50 Years On, We're Living the Reality First Shown At the 'Mother of All Demos' (arstechnica.com)
Thelasko quotes a report from Ars Technica: A half century ago, computer history took a giant leap when Douglas Engelbart -- then a mid-career 43-year-old engineer at Stanford Research Institute in the heart of Silicon Valley -- gave what has come to be known as the "mother of all demos." On December 9, 1968 at a computer conference in San Francisco, Engelbart showed off the first inklings of numerous technologies that we all now take for granted: video conferencing, a modern desktop-style user interface, word processing, hypertext, the mouse, collaborative editing, among many others. Even before his famous demonstration, Engelbart outlined his vision of the future more than a half-century ago in his historic 1962 paper, "Augmenting Human Intellect: A Conceptual Framework."
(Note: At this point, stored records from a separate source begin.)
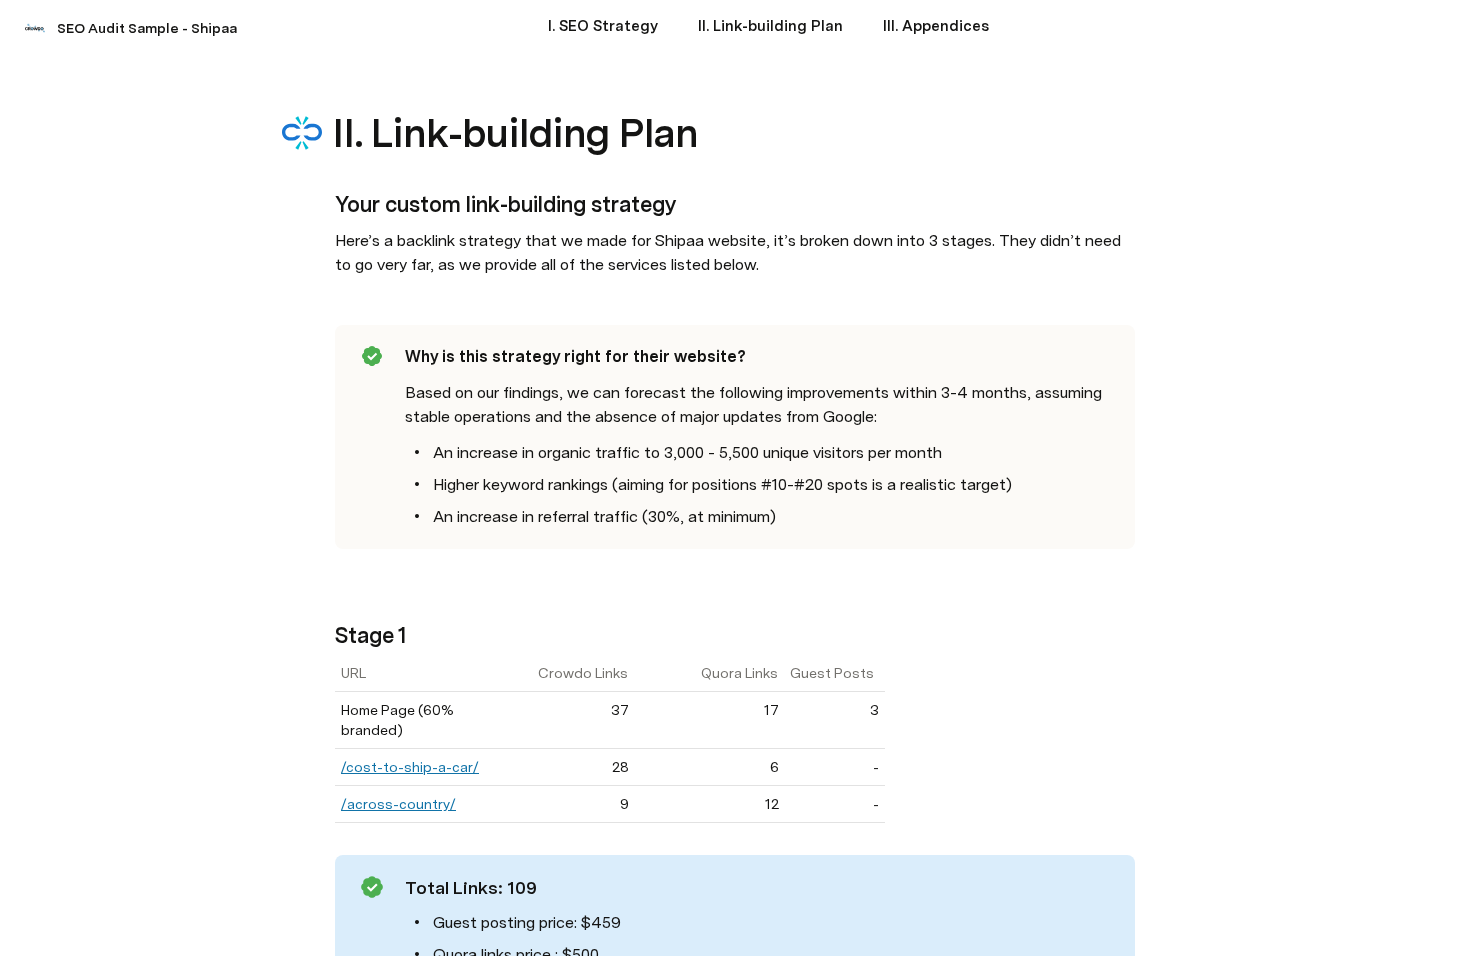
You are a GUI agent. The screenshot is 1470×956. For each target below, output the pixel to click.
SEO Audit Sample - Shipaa (147, 28)
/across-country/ (398, 804)
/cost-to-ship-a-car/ (410, 767)
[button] (346, 88)
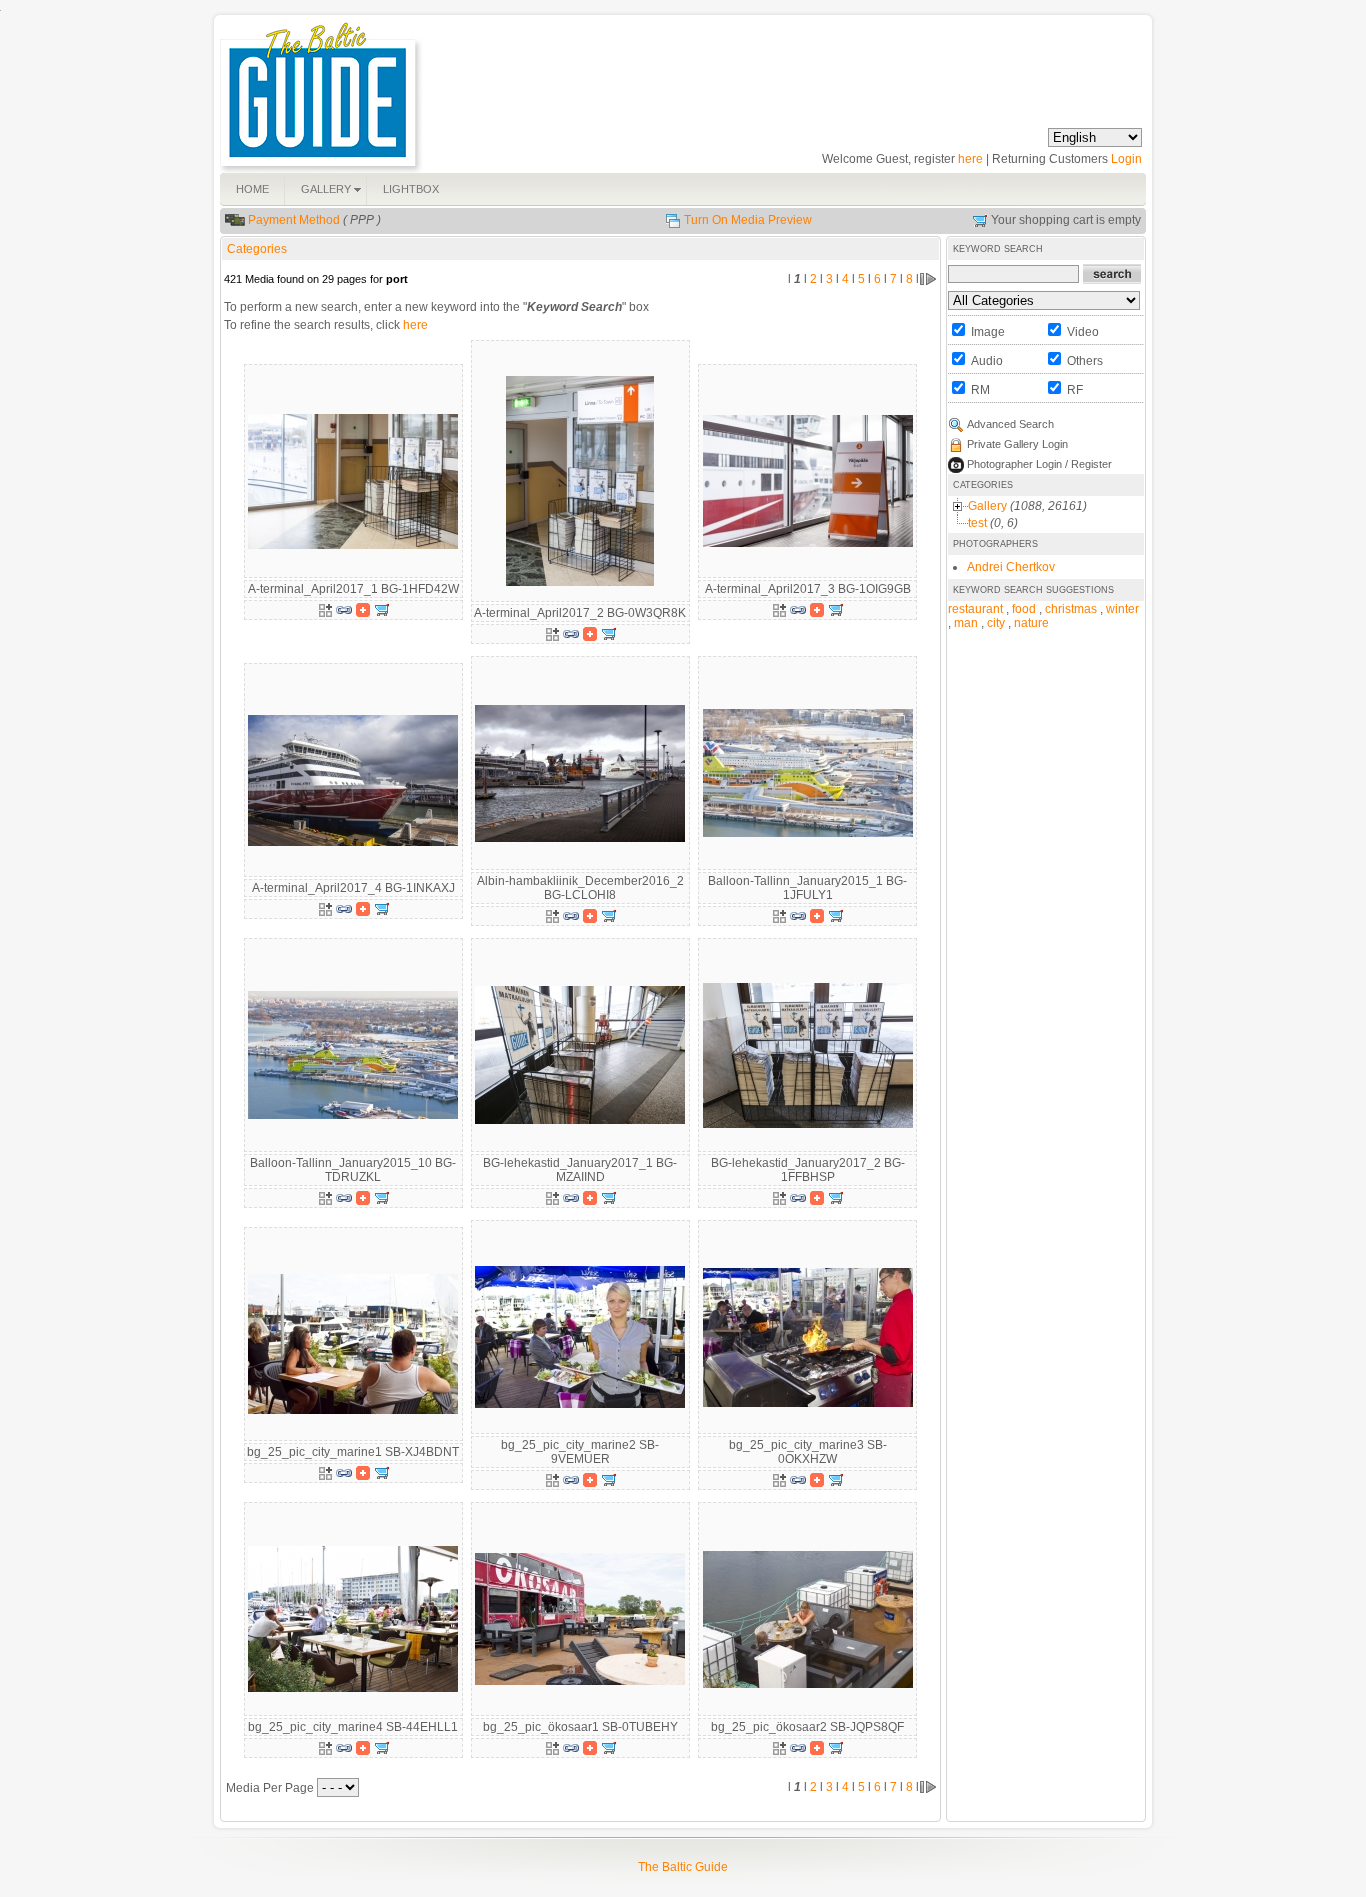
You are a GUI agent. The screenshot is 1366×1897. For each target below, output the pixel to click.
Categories (257, 249)
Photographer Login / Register (1039, 464)
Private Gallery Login (1017, 444)
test (977, 523)
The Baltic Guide (683, 1867)
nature (1031, 623)
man (966, 623)
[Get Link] (344, 609)
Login (1126, 159)
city (996, 623)
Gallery (987, 506)
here (970, 159)
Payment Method (294, 220)
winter (1122, 609)
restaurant (975, 609)
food (1024, 609)
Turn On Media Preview (748, 220)
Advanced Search (1010, 424)
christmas (1071, 609)
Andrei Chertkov (1011, 567)
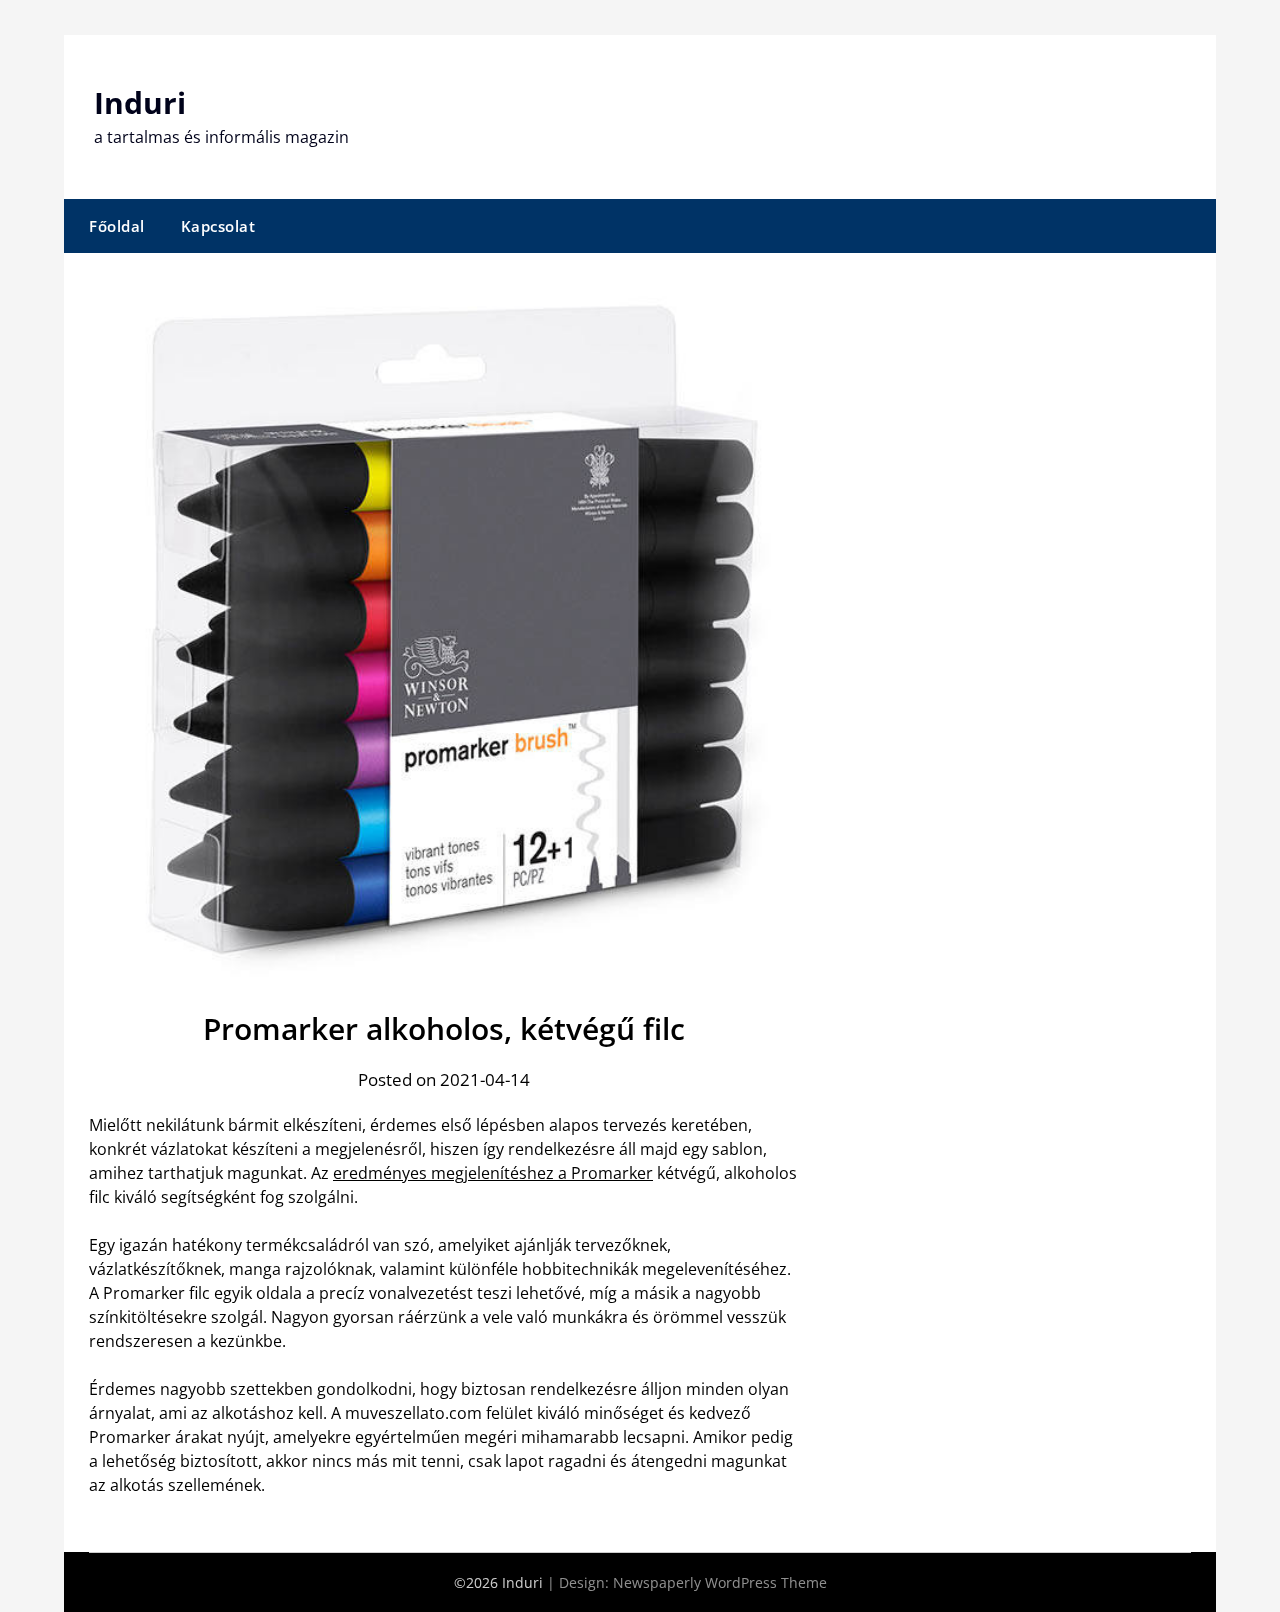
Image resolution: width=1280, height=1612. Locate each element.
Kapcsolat (218, 226)
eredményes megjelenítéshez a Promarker (493, 1173)
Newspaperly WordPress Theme (720, 1582)
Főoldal (117, 226)
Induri (140, 102)
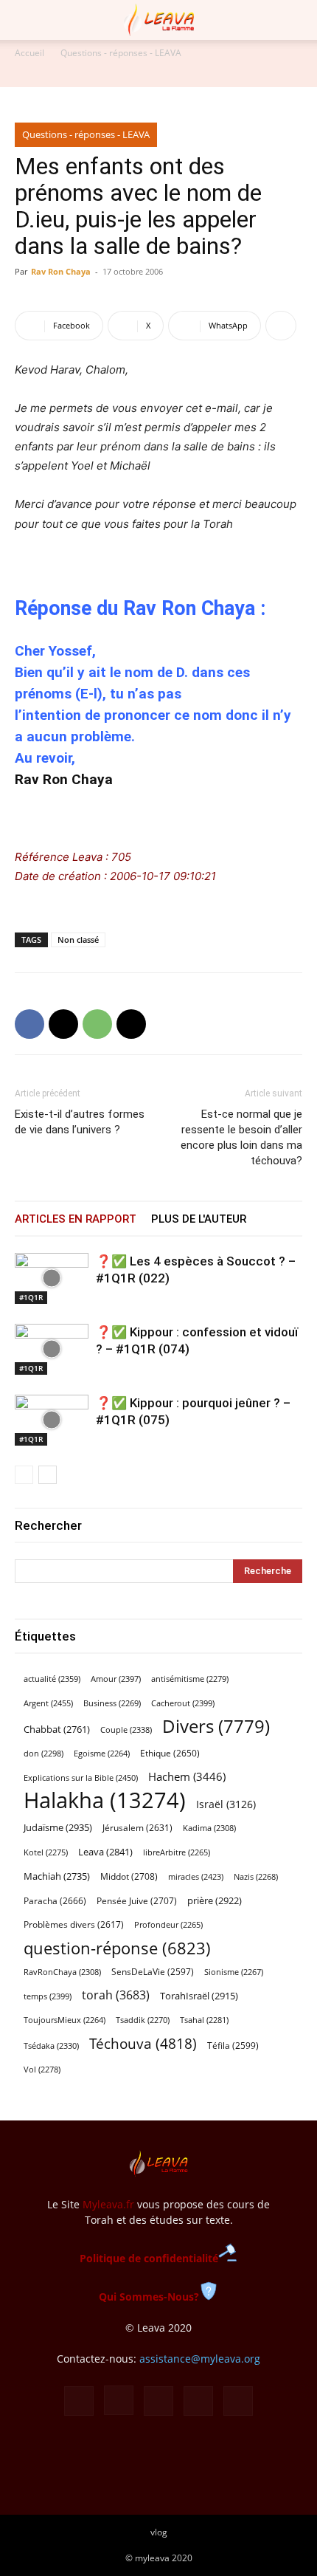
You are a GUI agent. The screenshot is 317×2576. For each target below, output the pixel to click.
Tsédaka (51, 2045)
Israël (226, 1804)
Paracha (55, 1901)
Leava (105, 1851)
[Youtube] (238, 2401)
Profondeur (168, 1925)
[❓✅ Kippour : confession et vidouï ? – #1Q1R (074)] (51, 1349)
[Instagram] (118, 2400)
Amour (116, 1678)
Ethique (170, 1753)
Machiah (57, 1876)
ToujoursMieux (64, 2020)
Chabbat (57, 1729)
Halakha (105, 1800)
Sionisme (233, 1972)
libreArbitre (176, 1852)
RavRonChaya (62, 1972)
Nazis (256, 1877)
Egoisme (102, 1753)
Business (112, 1703)
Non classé (78, 939)
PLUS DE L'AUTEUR (198, 1219)
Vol (42, 2069)
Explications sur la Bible (81, 1777)
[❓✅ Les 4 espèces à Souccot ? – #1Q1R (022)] (51, 1278)
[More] (280, 325)
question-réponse (117, 1948)
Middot (129, 1876)
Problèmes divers (74, 1924)
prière (214, 1900)
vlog (158, 2532)
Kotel (46, 1852)
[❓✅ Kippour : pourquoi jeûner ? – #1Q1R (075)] (51, 1420)
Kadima (209, 1828)
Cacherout (183, 1702)
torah (116, 1995)
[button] (25, 20)
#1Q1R (31, 1297)
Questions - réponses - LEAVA (120, 53)
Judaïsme (58, 1827)
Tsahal (204, 2020)
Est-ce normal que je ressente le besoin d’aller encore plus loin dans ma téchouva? (241, 1137)
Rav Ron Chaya (61, 271)
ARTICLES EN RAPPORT (75, 1219)
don (43, 1753)
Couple (126, 1729)
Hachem (187, 1776)
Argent (48, 1702)
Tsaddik (143, 2020)
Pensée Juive (137, 1901)
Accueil (29, 53)
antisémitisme (190, 1679)
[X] (63, 1024)
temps (48, 1996)
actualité (52, 1678)
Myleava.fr (108, 2204)
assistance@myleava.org (199, 2359)
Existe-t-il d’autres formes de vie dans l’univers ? (79, 1121)
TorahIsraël (199, 1995)
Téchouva (143, 2043)
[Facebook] (29, 1024)
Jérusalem (137, 1827)
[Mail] (158, 2401)
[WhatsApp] (97, 1024)
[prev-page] (24, 1475)
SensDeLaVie (152, 1971)
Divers (216, 1726)
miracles (195, 1876)
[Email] (131, 1024)
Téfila (233, 2045)
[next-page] (47, 1475)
To open the 90-minute-long presentation, Engelbart posited a question that almost seems trivial to us in the early 21st century: "If in your office, you as an intellectual worker were supplied with a computer display, backed up by a computer that was alive for you all day, and was instantly responsible -- responsive -- to every action you had, how much value would you derive from that?" By 1968, Engelbart had created what he called the "oN-Line System," or NLS, a proto-Intranet. The ARPANET, the predecessor to the Internet itself, would not be established until late the following year.
To open the 90-minute-long presentation, Engelbart posited a question that almost seems trivial to us in the early 21st century: "If in your office, you as an intellectual worker were supplied with a computer display, backed up by a computer that was alive for you all day, and was instantly responsible -- responsive -- to every action you had, how much value would you derive from that?" By 1968, Engelbart had created what he called the "oN-Line System," or NLS, a proto-Intranet. The ARPANET, the predecessor to the Internet itself, would not be established until late the following year.
I don't know about you, but over the last 10 years I have witnessed a shocking degradation in the quality and functionality of the software I use on a daily basis. Mostly driven by shockingly poor UI choices coming from the mobile/tablet sphere, but increasingly driven by the "web app" concept, where bloated, slow, unresponsive online javascript monstrosities pretend to deliver desktop functionality while failing to offer features that were commonplace PC software in 1991.
Thank God for the Terminal. Without it we wouldn't be able to get anything done these days.
Engelbart never envisioned:
o Constant, near inescapable mass surveillance of the whole population via their electronics.
o Power-grabs by ad agencies over person electronics.
o Pandering ever more to the dumbest users at the expense of the competent.
Technically he was ahead of his day. Far ahead. Socially... he had no idea of the dystopia that was coming.
I'm amazed to see articles in the Register and such saying this wasn't so great or that other people deserve credit. Sure he had a supportive govt program manager. But the way you get one of those is to deliver on a vision. and Delivering is harder than it sounds. Sure telefunken might have had a wheeled mouse. Yes V. Bush once imagined some thing called a "memex", as did a few sci fi writers. Really if you want the true vision that foreshadowed this have a look at the reading tablets and terminals of Kubrick's 2001
I think what people really can't fathom today is what things were like at the time. at that time the vast majority of people with big projects to run were still submitting jobs on punch cards. interactivity wasn't anyones daily experience, Teletype 110 baud terminals were starting to get common for dial-up time sharing. But you didn't have these on your desk.There was one down on the 3rd floor and people took turns using it. In a few very wealthy places There were some dumb character terminals and some vector graphics storage scopes but windows? Hyperlinks? on screen picture-in-a-picture video conferencing? Simultaneous text editing by many people. What he was showing was Arthur C Clark's definition of magic.
Now imagine pulling a stunt like that live!
For context, Most professional people even as late as the year 2000 still would not trust a laptop to give a presentation-- viewgraphs were the only way to be sure your presentation didn't crash or fail to project.
It was an event that's never been equaled in technology integration and showmanship using stuff 30 years in advance
Some drink at the fountain of knowledge. Others just gargle.
Apple had one implementation. Then they started spending a lot of their money trying to prevent other implementations. A lot of us didn't like that. Thank goodness Microsoft/Hewlett-Packard managed to beak their back in the look-and-feel lawsuit. But Apple did a lot of damage in the meantime, running the competitors to Windows on x86 out of business. In a way, Apple created the Wintel monopoly.